BOBBY ALLYN, BYLINE: I've covered a lot of mass shootings, and I really saw something I've never seen before here. Early on, Virginia Beach officials made a forceful point to reporters, which was they would only speak the gunman's name once when they IDed him. And they really stuck to that. I mean, every other time they called him the suspect, not by his real name, right? And really, that, you know, I think reflects this larger trend among law enforcement in these tragedies, which is let's focus on the victims. Let's focus on the community and not glorify the perpetrator. So we only heard his name once. And it's DeWayne Craddock.
MARTIN: And he was a city employee, right?
ALLYN: He was. He was a civil engineer for 15 years. And, you know, he sent a resignation letter over email to his boss just hours before the shooting. And how that information came to light, Rachel, is really interesting. Now, I had interviewed a colleague of the suspect who told me, yeah, yeah. He put in a two-week notice the Friday just hours before the shooting. But when I walked into a press conference, the Virginia Beach police chief emphasized repeatedly that the suspect had not been fired. And I was like, wait, what?
So I raised my hand, and I said, OK. He wasn't terminated, but he voluntarily walked away from the job. Do I have that right? And the city manager walked up to the mike and says, yes. Yes, he resigned. And, you know, that answer just totally moved through the room. Reporters' jaws dropped. Like, why did it take a direct question for that to be publicly stated?
ALLYN: And, you know, we don't yet have an answer to that. Now, this wasn't a we-saw-it-coming kind of case. By all accounts, Rachel, the shooter was well-liked. Some people called him soft-spoken. He had a clean disciplinary record. His colleagues said there were just absolutely no warning signs.
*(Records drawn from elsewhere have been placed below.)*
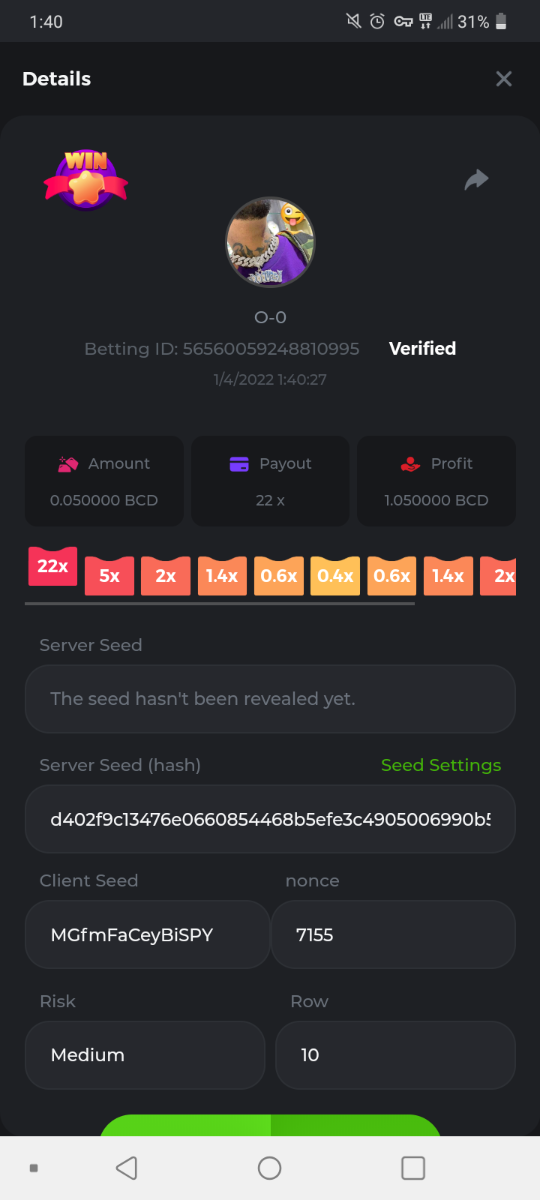Tap the Payout card icon
The width and height of the screenshot is (540, 1200).
pos(239,464)
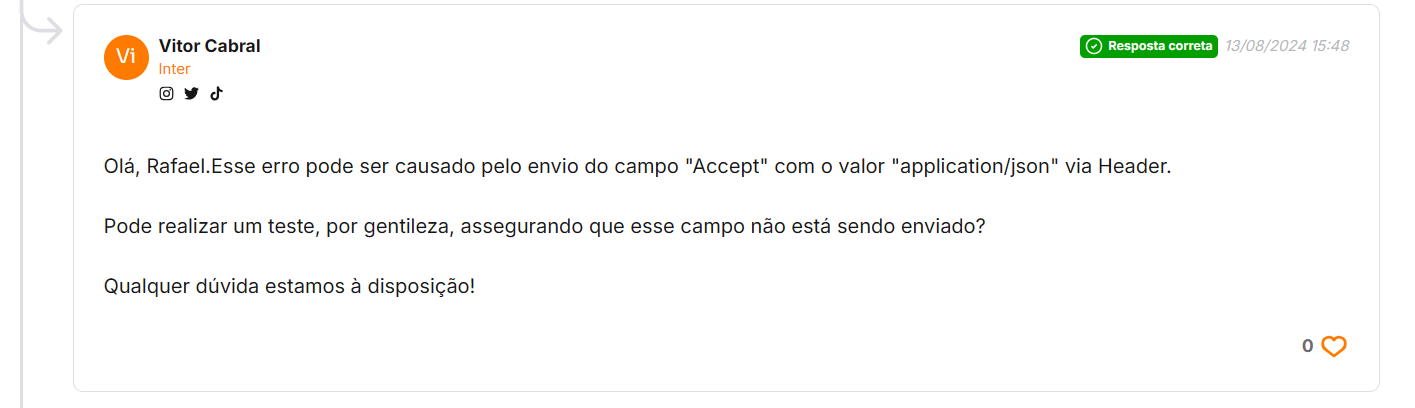Open Vitor Cabral's TikTok profile icon
1415x408 pixels.
tap(216, 93)
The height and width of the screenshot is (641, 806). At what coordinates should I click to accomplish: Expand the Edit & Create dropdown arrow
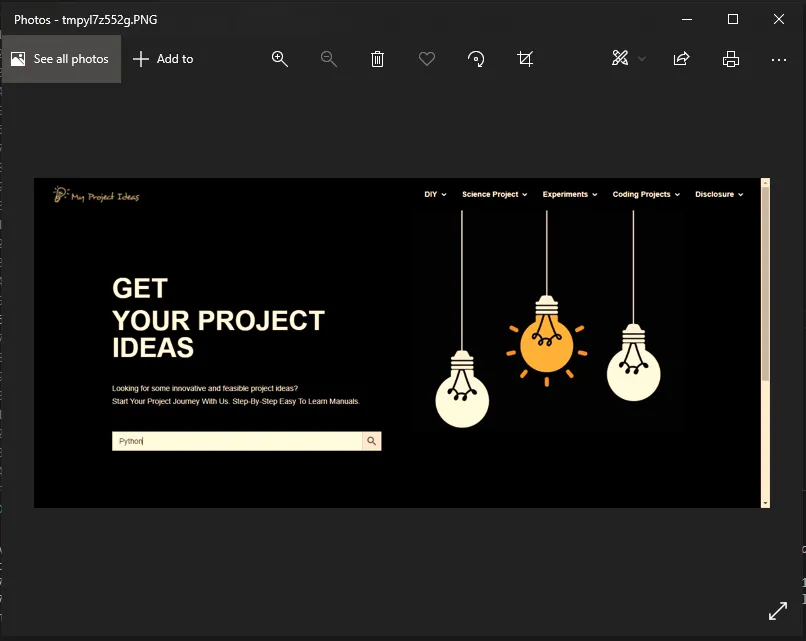point(642,59)
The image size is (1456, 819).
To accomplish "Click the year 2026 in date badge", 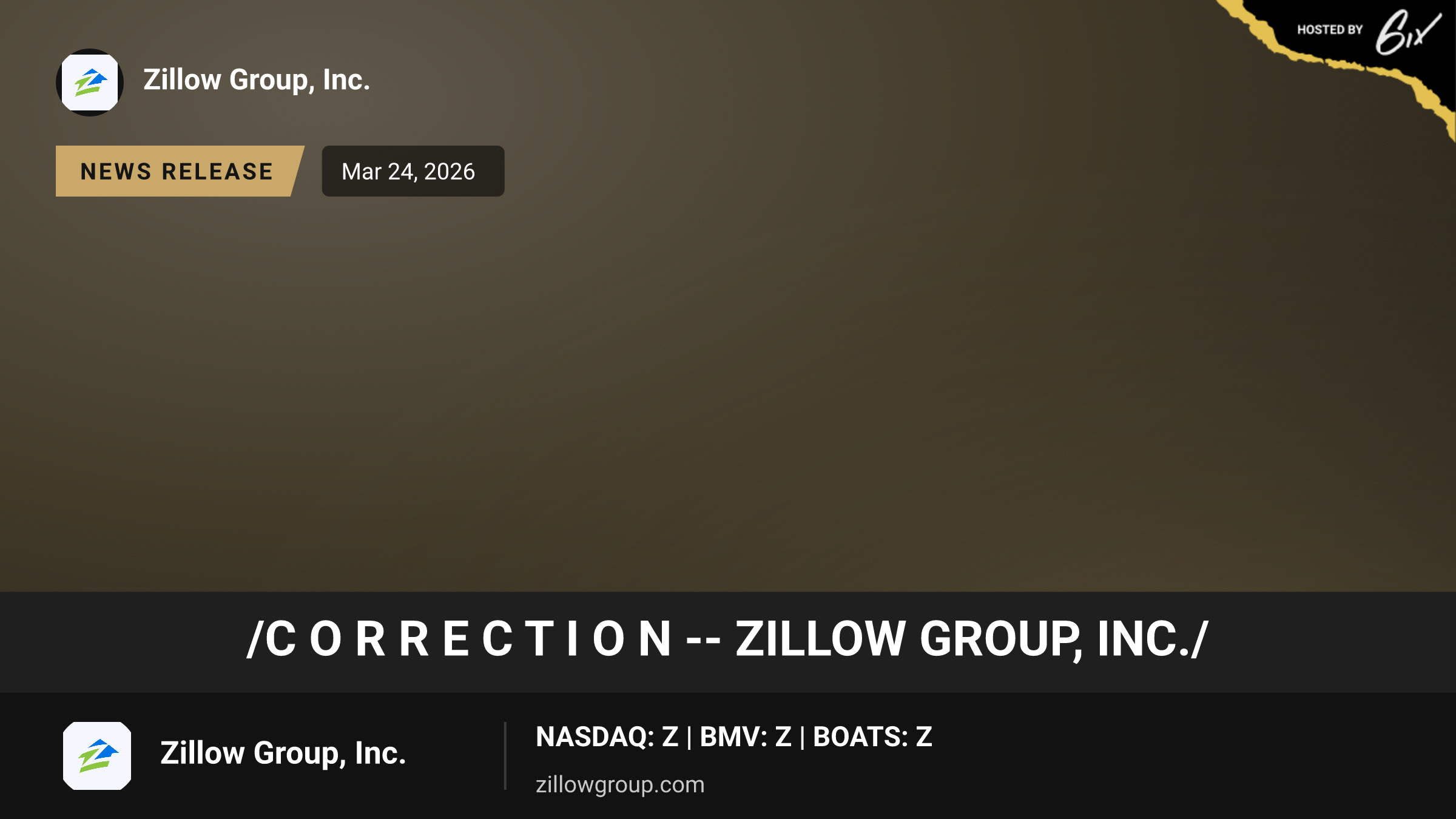I will point(450,172).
MARTIN: Wow. How are people doing? I mean, you've been talking to two people who worked in that building, but just the broader community.
ALLYN: Yeah. Yeah, I mean, as you can imagine, there's really been an outpouring for the victims' families here. And the city's doing everything they can. They're assisting people in the grieving process. They're helping to arrange funerals. You know, the community has, you know, kicked in some extra support as well. Here's Jason Bedell. He's a pastor at Forefront Church. And he told NPR some of the survivors and first responders to the shooting scene actually go to his church. Here he is.
JASON BEDELL: So we've had counseling sessions with individuals walking through some of those things that they heard, that they saw. But how do you help begin to process some of those things?
MARTIN: How do you indeed? A question that many there will be trying to answer for a long time. Bobby Allyn, NPR's reporter in Virginia Beach covering this. Thank you so much. We appreciate it.
ALLYN: Thanks, Rachel.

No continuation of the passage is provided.